Quand Ken Loach, le plus anti-britannique des cinéastes anglais,
se penche sur le problème irlandais, on se doute que ce n'est pas
pour ajouter des lauriers à la Couronne. Mais, contrairement à
ce qu'on pourrait craindre, le film n'est pas caricatural et n'élude
pas le côté fanatique de l'I.R.A.. Autre bonne surprise,
le rythme soutenu sur lequel est menée l'enquête de Kerrigan,
ce qui la rend passionnante à suivre. Malheureusement, les révélations
finales, livrées au cours de longs et pesants dialogues, sont bien
obscures : complot politique - pour renverser le gouvernement travailliste
de Wilson et installer Margaret Thatcher au pouvoir - espionnage, services
secrets, rumeurs... On n'y voit goutte. A noter la présence de
l'actrice américaine Frances McDormand, égérie des
frères Coen et épouse de l'un d'eux, vue récemment
dans The Barber (cf. notules n° 38).
MERCREDI.
Emplettes. J'utilise mon avoir de
fin d'année à Panorama 88 pour acquérir des usuels :
un dictionnaire des citations, un dictionnaire des acteurs, un dictionnaire
des réalisateurs.
Hibernatus. Les filles sont envoyées
dans des foyers aux températures plus clémentes. Pour ma
part, je passe l'après-midi à lire dans un sac de couchage.
L'architecte, venu pour la réunion de chantier hebdomadaire, pique
une colère noire devant notre situation frigorifique. Au téléphone,
l'abruti de G.D.F. qui bloque la procédure, un certain M. Messe,
lui annonce que la reprise du chantier ne se fera pas avant le 2 janvier.
L'architecte décide alors de lui rendre une visite de courtoisie.
Il évoque devant lui la réjouissante perspective d'une visite
d'huissier pour constater un abandon de chantier et l'obligation de nous
loger à l'hôtel, arguant du fait qu'on ne laisse pas "une
femme et deux enfants sans chauffage en plein hiver". Encore un effet
de ma transparence. Comme par miracle, les ouvriers reviennent dans l'après-midi,
font les branchements nécessaires et le chauffage est rétabli.
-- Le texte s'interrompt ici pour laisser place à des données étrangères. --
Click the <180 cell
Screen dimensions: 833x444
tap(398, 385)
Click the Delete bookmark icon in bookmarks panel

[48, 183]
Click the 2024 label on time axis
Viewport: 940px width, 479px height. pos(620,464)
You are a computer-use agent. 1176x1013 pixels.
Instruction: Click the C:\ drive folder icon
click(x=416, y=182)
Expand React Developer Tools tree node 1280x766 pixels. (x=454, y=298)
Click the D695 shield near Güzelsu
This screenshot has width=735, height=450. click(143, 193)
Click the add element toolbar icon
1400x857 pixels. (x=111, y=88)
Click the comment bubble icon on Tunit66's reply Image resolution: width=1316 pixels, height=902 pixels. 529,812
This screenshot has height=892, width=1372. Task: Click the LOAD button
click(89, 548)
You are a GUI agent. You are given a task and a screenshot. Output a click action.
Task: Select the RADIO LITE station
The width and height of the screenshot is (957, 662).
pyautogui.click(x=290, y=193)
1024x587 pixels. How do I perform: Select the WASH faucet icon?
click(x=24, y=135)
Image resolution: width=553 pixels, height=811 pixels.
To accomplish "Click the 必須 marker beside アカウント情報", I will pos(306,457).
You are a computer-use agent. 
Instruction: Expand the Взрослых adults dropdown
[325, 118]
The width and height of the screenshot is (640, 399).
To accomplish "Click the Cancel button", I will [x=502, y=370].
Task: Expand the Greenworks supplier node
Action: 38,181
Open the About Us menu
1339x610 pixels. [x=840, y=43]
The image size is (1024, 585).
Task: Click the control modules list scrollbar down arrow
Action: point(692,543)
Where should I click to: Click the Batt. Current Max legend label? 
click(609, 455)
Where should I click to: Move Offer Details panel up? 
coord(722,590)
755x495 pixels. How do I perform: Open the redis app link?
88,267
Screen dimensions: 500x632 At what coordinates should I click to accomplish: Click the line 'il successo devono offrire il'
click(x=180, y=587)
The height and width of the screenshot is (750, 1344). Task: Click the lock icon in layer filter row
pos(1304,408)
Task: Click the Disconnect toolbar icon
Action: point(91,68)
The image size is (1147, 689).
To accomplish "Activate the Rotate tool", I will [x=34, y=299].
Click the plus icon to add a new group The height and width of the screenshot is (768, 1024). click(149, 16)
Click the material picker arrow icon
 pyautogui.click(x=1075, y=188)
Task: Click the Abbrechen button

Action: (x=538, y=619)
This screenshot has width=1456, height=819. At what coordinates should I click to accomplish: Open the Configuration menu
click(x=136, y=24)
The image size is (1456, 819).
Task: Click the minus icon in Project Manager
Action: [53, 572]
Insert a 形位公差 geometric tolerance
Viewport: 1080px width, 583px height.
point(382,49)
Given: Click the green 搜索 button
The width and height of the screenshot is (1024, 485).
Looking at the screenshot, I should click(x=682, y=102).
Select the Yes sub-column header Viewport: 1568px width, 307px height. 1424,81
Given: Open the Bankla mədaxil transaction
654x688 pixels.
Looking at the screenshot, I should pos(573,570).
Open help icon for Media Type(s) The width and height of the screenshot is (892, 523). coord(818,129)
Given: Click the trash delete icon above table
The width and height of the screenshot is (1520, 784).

L'incident aura eu raison de mes dernières illusions concernant
le service public et je formule des vœux pour
que vienne le plus tôt possible le temps où G.D.F. sera soumis
à la concurrence privée.
Courrier. Je reçois le bulletin
annuel (n° 51) de la Société des Amis de Marcel Proust.
Courriel. Échange sur Cami
avec Y. qui essaie, d'abord en vain, de m'apprendre à faire un
C cédille majuscule sur le clavier.
TV. Les Blessures assassines
(Jean-Pierre Denis, France, 2000 avec Sylvie Testud, Julie-Marie Parmentier,
Isabelle Renauld, Dominique Labourier, Michael Abiteboul, François
Levantal, Jean-Gabriel Nordmann).
Adaptation de l'histoire des sœurs Papin (cf. supra).
Jusqu'à maintenant, que ce soit au théâtre avec Jean
Genet (Les Bonnes) ou au cinéma avec Claude Chabrol (La Cérémonie),
le massacre perpétré par Christine et Léa Papin avait
été vu sous son aspect social, voire marxiste : les employées
réglant leur compte à leurs patronnes. C'est d'ailleurs
sous cet angle qu'elles furent jugées et condamnées (un
procès d'une demi-journée !). Les experts avaient conclu
à la parfaite santé mentale des accusées et n'avaient
rien décelé d'anormal dans leurs relations.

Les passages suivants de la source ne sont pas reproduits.